This Stock Appreciation Right Award Agreement (the “Award Agreement”) sets forth the terms and conditions of an award (the “Award”) of stock appreciation rights (“SARs”) that are granted to you under the DreamWorks Animation SKG, Inc. 2004 Omnibus Incentive Compensation Plan (the “Plan”). The number of SARs subject to this Award is «SARs», at a price per Share of $«Exercise_Price» (the “Exercise Price”), the closing market price per Share (as reported by the New York Stock Exchange) on the date hereof. A SAR constitutes an unfunded and unsecured promise of the Company to deliver (or cause to be delivered) to you, subject to the terms of this Award Agreement, whole shares of the Company’s Class A Common Stock, $0.01 par value (a “Share”), at the time such SAR vests and is exercised, as provided herein, equal in value to the excess, if any, of the Fair Market Value per Share over the Exercise Price per Share of the SAR. (Fractional shares will not be delivered and the number of Shares to be delivered upon any exercise by you of SARs subject to this Award shall be rounded down to the nearest whole Share.) Until such delivery, you have only the rights of a general unsecured creditor and no rights as a shareholder of the Company.

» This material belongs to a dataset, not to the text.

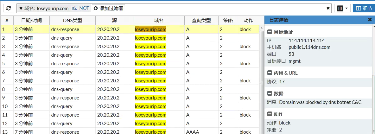Click the plus icon to add filter
Image resolution: width=375 pixels, height=134 pixels.
pos(96,8)
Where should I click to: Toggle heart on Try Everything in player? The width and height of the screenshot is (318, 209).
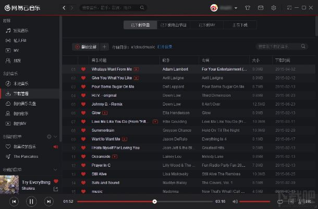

THIS AWARD IS SUBJECT TO ALL TERMS AND CONDITIONS OF THE PLAN AND THIS AWARD AGREEMENT, INCLUDING, WITHOUT LIMITATION, THE DISPUTE RESOLUTION PROVISIONS SET FORTH IN SECTION 10. BY SIGNING YOUR NAME BELOW, YOU WILL HAVE CONFIRMED YOUR ACCEPTANCE OF THE TERMS AND CONDITIONS OF THIS AWARD AGREEMENT.
SECTION 1. The Plan. This Award is made pursuant to the Plan, all the terms of which are hereby incorporated in this Award Agreement. In the event of any conflict between the terms of the Plan and the terms of this Award Agreement, the terms of this Award Agreement shall govern. In the event of any conflict between the terms of this Award Agreement and the terms of any individual employment agreement between you and the Company or any of its Affiliates (an “Employment Agreement”), the terms of your Employment Agreement will govern.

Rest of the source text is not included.